Living with elephants: a respectful jeep encounter

Tissa Field TeamMay 10, 20266 min read

An elephant crossing the safari track at three metres is not a threat — if you understand the body language and keep the engine off.

There is a moment on every Sri Lankan safari when an elephant decides to use the road you are sitting on. Not as a confrontation — as a commute. The big matriarch comes out of the scrub thirty metres ahead, the herd follows in single file, and suddenly your jeep is a small obstacle in a much older traffic system.

Done well, this is the safest, most moving wildlife encounter you can have in this country. Done badly — engine revving, guests shouting, driver trying to reverse in a panic — it is dangerous for everyone, especially the elephants.

Lone Asian elephant walking head-on down a dusty park road

What the body is telling you

An elephant that is relaxed about your presence walks loose-limbed, ears flapping gently, trunk swinging. Calves stay near the legs of the cows. They will move slowly past you, sometimes pausing to pull a branch down or scratch on a tree, and they will not even look up.

An elephant that is not relaxed will tell you.

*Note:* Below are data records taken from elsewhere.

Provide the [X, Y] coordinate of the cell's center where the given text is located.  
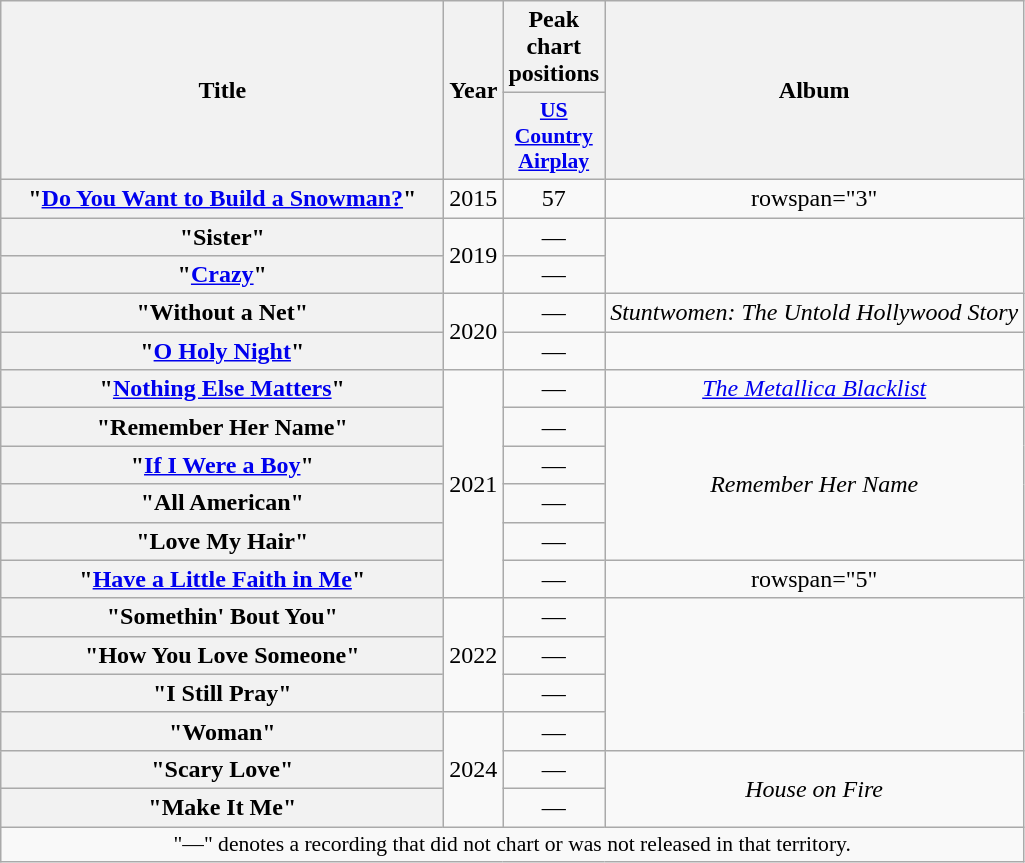
USCountryAirplay [554, 136]
rowspan="3" [814, 198]
The Metallica Blacklist [814, 389]
Peak chartpositions [554, 47]
"I Still Pray" [222, 693]
"Sister" [222, 237]
"O Holy Night" [222, 351]
"Crazy" [222, 275]
"Remember Her Name" [222, 427]
"All American" [222, 503]
"Make It Me" [222, 807]
2019 [474, 256]
"Love My Hair" [222, 541]
"—" denotes a recording that did not chart or was not released in that territory. [512, 844]
2021 [474, 484]
"How You Love Someone" [222, 655]
"Without a Net" [222, 313]
"Scary Love" [222, 769]
"Woman" [222, 731]
"Do You Want to Build a Snowman?" [222, 198]
"Somethin' Bout You" [222, 617]
"Have a Little Faith in Me" [222, 579]
Stuntwomen: The Untold Hollywood Story [814, 313]
House on Fire [814, 788]
Remember Her Name [814, 484]
Year [474, 90]
2024 [474, 769]
2020 [474, 332]
Album [814, 90]
57 [554, 198]
rowspan="5" [814, 579]
2015 [474, 198]
Title [222, 90]
2022 [474, 655]
"Nothing Else Matters" [222, 389]
"If I Were a Boy" [222, 465]
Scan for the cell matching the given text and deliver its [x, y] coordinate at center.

Ears flare wide and rigid. The trunk lifts and curls back. The head shakes. Sometimes a short, sharp mock-charge of three or four steps. Your job at that moment is to be small and still — not to drive away in a hurry, which only confirms that you are a threat worth chasing.

Tusker leading a family group of elephants across a green meadow at Kaudulla

Why the south is special

Yala, Bundala and Lunugamvehera are home to several hundred Sri Lankan elephants, a subspecies of the Asian elephant. Only about seven per cent of males carry tusks, which makes a sighting of a true tusker a memorable event. The big bulls drift between parks along old corridors — green ribbons of forest the herds have been using for centuries.

You are a guest on a road that was theirs first. Behave accordingly and they will let you stay.

Our standing rule on the jeep is simple. When elephants are near, engine off. Voices low. No flash, no sudden movement, no leaning out for the perfect shot. Almost every dangerous encounter you read about begins with a driver who broke one of those four rules.